DEV Community

Cover image for Can I Grade Loans Better Than LendingClub?
Ty Mick
Ty Mick

Posted on • Originally published at tymick.me

Can I Grade Loans Better Than LendingClub?

Pitting My Neural Network Against a Corporate Benchmark

  1. Introduction
  2. Ground rules
  3. Test metric
  4. LendingClub's turn
  5. My turn
  6. Victory!

Introduction

In case you missed it, I built a neural network to predict loan risk using a public dataset from LendingClub. Then I built a public API to serve the model's predictions. That's nice and all, but… how good is my model?

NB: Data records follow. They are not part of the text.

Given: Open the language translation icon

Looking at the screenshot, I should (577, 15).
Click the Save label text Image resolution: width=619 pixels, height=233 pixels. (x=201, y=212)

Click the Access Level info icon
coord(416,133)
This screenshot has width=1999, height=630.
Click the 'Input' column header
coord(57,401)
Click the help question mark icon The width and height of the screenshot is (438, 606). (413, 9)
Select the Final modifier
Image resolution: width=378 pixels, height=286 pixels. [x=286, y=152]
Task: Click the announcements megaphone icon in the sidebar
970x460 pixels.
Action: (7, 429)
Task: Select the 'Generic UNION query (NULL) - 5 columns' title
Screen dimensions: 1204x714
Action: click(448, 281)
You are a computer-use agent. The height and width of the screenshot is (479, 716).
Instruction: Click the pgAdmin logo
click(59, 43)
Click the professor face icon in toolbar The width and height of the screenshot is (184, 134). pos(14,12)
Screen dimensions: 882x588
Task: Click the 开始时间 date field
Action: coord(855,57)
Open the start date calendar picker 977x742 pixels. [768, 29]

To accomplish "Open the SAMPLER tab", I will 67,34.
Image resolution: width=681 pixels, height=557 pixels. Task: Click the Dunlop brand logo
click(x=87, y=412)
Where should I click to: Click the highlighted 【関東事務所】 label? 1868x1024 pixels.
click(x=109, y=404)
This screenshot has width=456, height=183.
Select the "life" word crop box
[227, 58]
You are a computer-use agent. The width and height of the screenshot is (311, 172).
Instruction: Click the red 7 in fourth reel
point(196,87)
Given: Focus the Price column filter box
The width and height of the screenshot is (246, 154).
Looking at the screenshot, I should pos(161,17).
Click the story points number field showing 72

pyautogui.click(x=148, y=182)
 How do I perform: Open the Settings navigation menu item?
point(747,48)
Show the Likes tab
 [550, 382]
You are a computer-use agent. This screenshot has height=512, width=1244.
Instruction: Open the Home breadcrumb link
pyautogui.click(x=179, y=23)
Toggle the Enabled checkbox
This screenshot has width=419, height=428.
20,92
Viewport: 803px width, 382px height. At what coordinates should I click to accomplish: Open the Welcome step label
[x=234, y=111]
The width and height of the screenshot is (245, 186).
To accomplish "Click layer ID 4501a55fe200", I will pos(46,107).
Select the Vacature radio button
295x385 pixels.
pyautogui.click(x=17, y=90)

Today I'm going to put it to the test, pitting it against the risk models of the very institution who issued those loans. That's right, LendingClub included their own calculated loan grades (and sub-grades) in the dataset, so all the pieces are in place for the most thrilling risk modeling smackdown of the century week. May the best algorithm win!

import joblib

prev_notebook_folder = "../input/building-a-neural-network-to-predict-loan-risk/"
loans = joblib.load(prev_notebook_folder + "loans_for_eval.joblib")
loans.shape
Enter fullscreen mode Exit fullscreen mode
(1110171, 70)
Enter fullscreen mode Exit fullscreen mode
loans.head()
Enter fullscreen mode Exit fullscreen mode
loan_amnt term emp_length home_ownership annual_inc purpose dti delinq_2yrs cr_hist_age_mths fico_range_low ... tax_liens tot_hi_cred_lim total_bal_ex_mort total_bc_limit total_il_high_credit_limit fraction_recovered issue_d grade sub_grade expected_return
0 3600.0 36 months 10+ years MORTGAGE 55000.0 debt_consolidation 5.91 0.0 148.0 675.0 ... 0.0 178050.0 7746.0 2400.0 13734.0 1.0 Dec-2015 C C4 4429.08
1 24700.0 36 months 10+ years MORTGAGE 65000.0 small_business 16.06 1.0 192.0 715.0 ... 0.0 314017.0 39475.0 79300.0 24667.0 1.0 Dec-2015 C C1 29530.08
2 20000.0 60 months 10+ years MORTGAGE 63000.0 home_improvement 10.78 0.0 184.0 695.0 ... 0.0 218418.0 18696.0 6200.0 14877.0 1.0 Dec-2015 B B4 25959.60
4 10400.0 60 months 3 years MORTGAGE 104433.0 major_purchase 25.37 1.0 210.0 695.0 ... 0.0 439570.0 95768.0 20300.0 88097.0 1.0 Dec-2015 F F1 17394.60
5 11950.0 36 months 4 years RENT 34000.0 debt_consolidation 10.20 0.0 338.0 690.0 ... 0.0 16900.0 12798.0 9400.0 4000.0 1.0 Dec-2015 C C3 14586.48
5 rows × 70 columns
Enter fullscreen mode Exit fullscreen mode

This post was adapted from a Jupyter Notebook, by the way, so if you'd like to follow along in your own notebook, go ahead and fork mine Kaggle or GitHub!

Ground rules

This is going to be a clean fight—my model won't use any data LendingClub wouldn't have access to at the point they calculate a loan's grade (including the grade itself).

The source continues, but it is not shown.